### Consigne 1:
Reprenez tout ce qui va de « Au pied des » jusqu'à « au XIXe siècle. » dans l'extrait sur le « Château en santé », en substituant « mardi » à « lundi ».
### Consigne 2:
Traduisez en anglais la phrase suivante de l'extrait sur le « Château en santé » : « Si l'équipe du collectif s'est installée ici, c'est que dans cette cité de 15.000 âmes dont la moitié vivent sous le seuil de pauvreté, seuls deux généralistes exercent. »
### Consigne 3:
Rédigez la suite de l'extrait sur le « Château en santé » à partir de sa dernière phrase.

### Extrait:
☆ ☆ ☆ ☆ ☆

Au pied des barres d'immeubles insalubres de la cité Kalliste, écrasée de chaleur ce lundi, les "choufs", des guetteurs des réseaux de trafiquants de drogue, sont avachis dans des canapés. Face à eux, l'imposante bastide du "Château en santé" offre un contraste saisissant, et une parenthèse hors du temps pour les patients, avec ses ses grandes fresques représentant Marseille ou Istanbul au XIXe siècle.

"On est ravis d'avoir un lieu beau, chaleureux, qui ne fasse pas trop +médical+", explique Irène Mériaux, une des fondatrices du lieu, médecin du conseil départemental. Dans ce cocon, une association de médecins, infirmiers et travailleurs sociaux prennent le temps d'écouter les patients, lors de consultations de 30 minutes, dans plusieurs langues.

"Ici, on n'est pas là que pour soigner mais pour +prendre soin+ des gens", explique Fatima, médiatrice et interprète en comorien du "Château". "Ce sont des personnes en souffrance, qui ont besoin d'être rassurées, écoutées", décrit Fatima, habitante du quartier depuis 25 ans, qui offre en salle d'attente des thés et des cafés.

Si l'équipe du collectif s'est installée ici, c'est que dans cette cité de 15.000 âmes dont la moitié vivent sous le seuil de pauvreté, seuls deux généralistes exercent.

"On peut trouver des médecins dans le centre-ville, mais quand il faut prendre deux ou trois bus avec plusieurs enfants, se demander si on sera remboursé, on renonce", explique Fatima, qui évoque aussi "une peur du regard des autres".

- "Prise en charge globale" -

Au "Château", pas de dépassement d'honoraires, et des médecins qui se situent "en décalage par rapport au +pouvoir médical+", selon le Dr Mériaux. L'équipe développe une approche participative de la santé, impliquant les acteurs locaux, avec des interventions des Compagnons bâtisseurs (rénovation de logements), d'une diététicienne...

"La prise en charge est globale, elle dépasse largement la santé, ça déstabilise parfois les patients", ajoute-t-elle. Avec l'assistante sociale comme avec les médecins, les patients peuvent notamment évoquer leurs problèmes liés à l'habitat, "leur souci numéro un" dans ces barres insalubres, dont l'une va être détruite en août.

☆ ☆ ☆ ☆ ☆

### Données fournies:
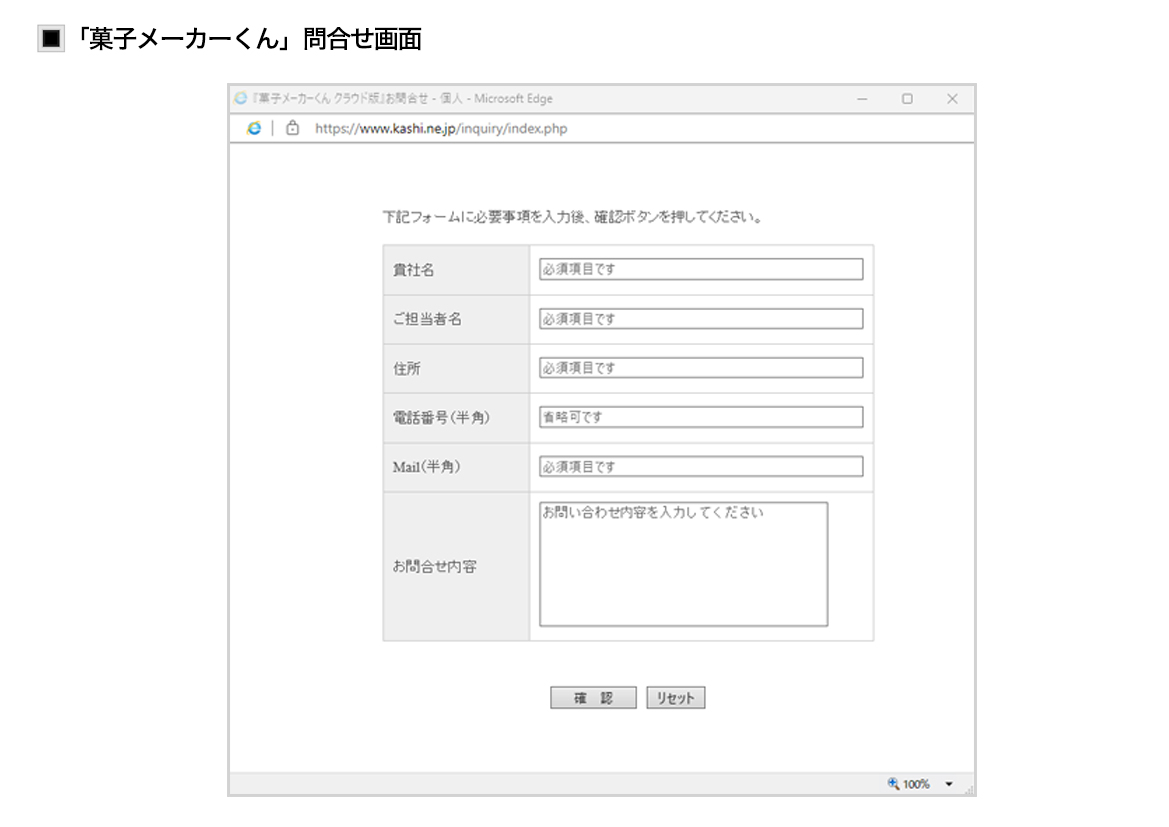Maximize the Microsoft Edge inquiry window

pyautogui.click(x=907, y=99)
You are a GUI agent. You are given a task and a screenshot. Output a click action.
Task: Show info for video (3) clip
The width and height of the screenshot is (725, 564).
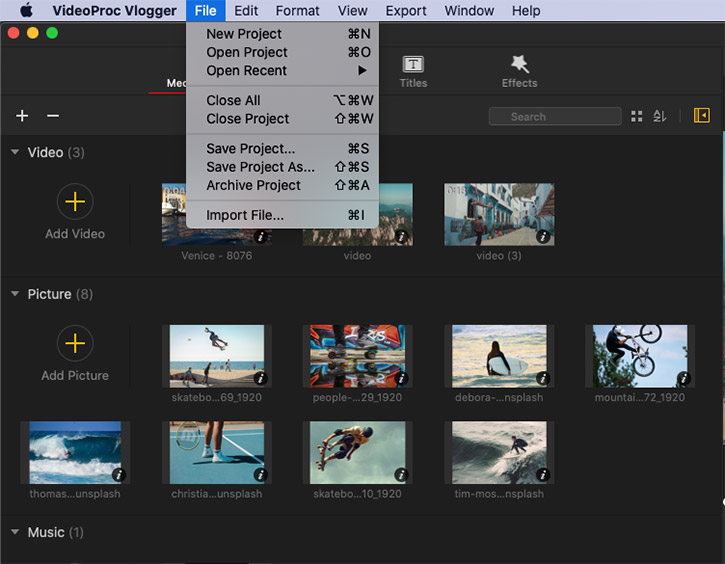542,237
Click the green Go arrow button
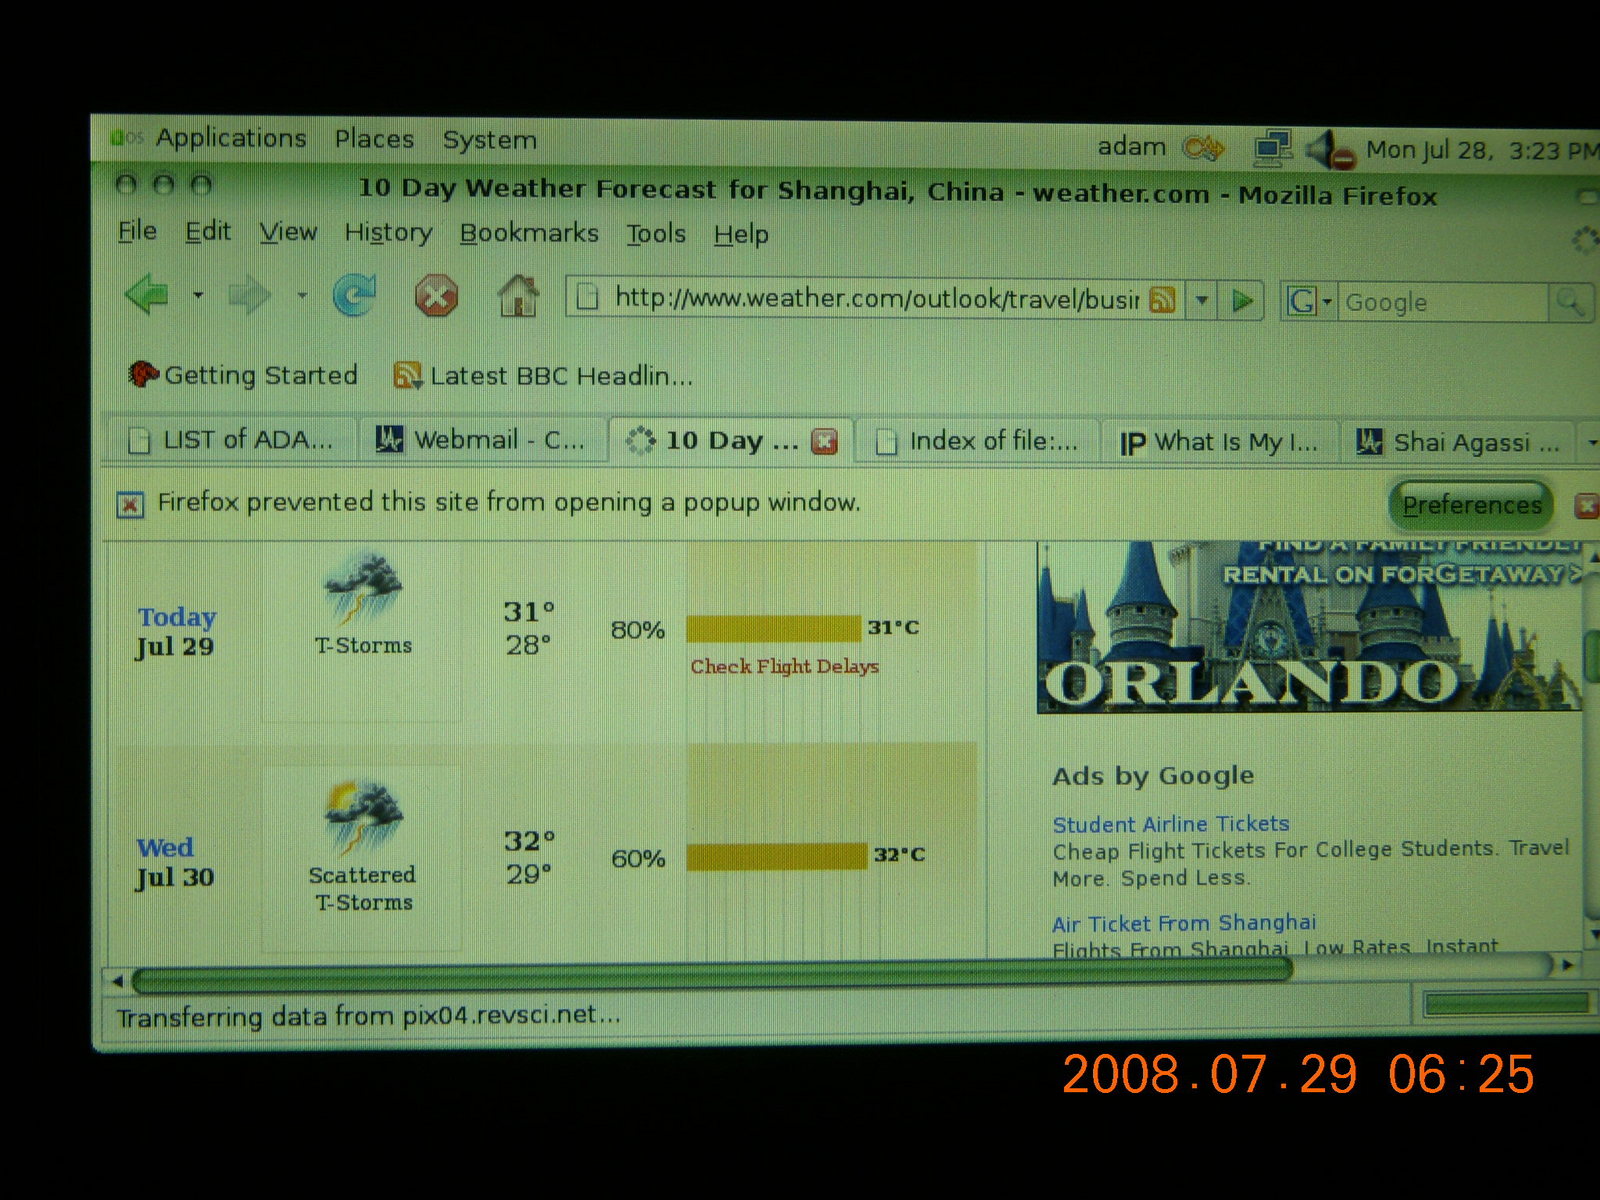 tap(1242, 301)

☆ ☆ ☆ ☆ ☆

### Réponse 1:
Au pied des barres d'immeubles insalubres de la cité Kalliste, écrasée de chaleur ce mardi, les "choufs", des guetteurs des réseaux de trafiquants de drogue, sont avachis dans des canapés. Face à eux, l'imposante bastide du "Château en santé" offre un contraste saisissant, et une parenthèse hors du temps pour les patients, avec ses ses grandes fresques représentant Marseille ou Istanbul au XIXe siècle.

### Réponse 2:
If the collective's team set up here, it is because in this housing project of 15,000 people, half of whom live below the poverty line, only two general practitioners practice.

### Réponse 3:
"Les habitants de ces quartiers sont plus malades", constate le Dr Mériaux: "ils ont plus de diabète, d'asthme, un stress psycho-social: l'insalubrité, les droits Caf qui s'arrêtent, les punaises de lit...".

En grande majorité, la patientèle est jeune et à 65% féminine. Des mères épuisées, surmenées qui négligent leur santé, et dont les grossesses sont très souvent pathologiques. "Je fais énormément de gynécologie, de poses de stérilet notamment", poursuit le Dr Mériaux.

Pour inciter ces femmes à consulter, l'accueil du "Château" leur propose de garder leurs enfants pendant la visite. Sur la table d'examen, elles peuvent choisir leur position pour l'auscultation, pas forcées d'être jambes ouvertes, pieds dans l'étrier.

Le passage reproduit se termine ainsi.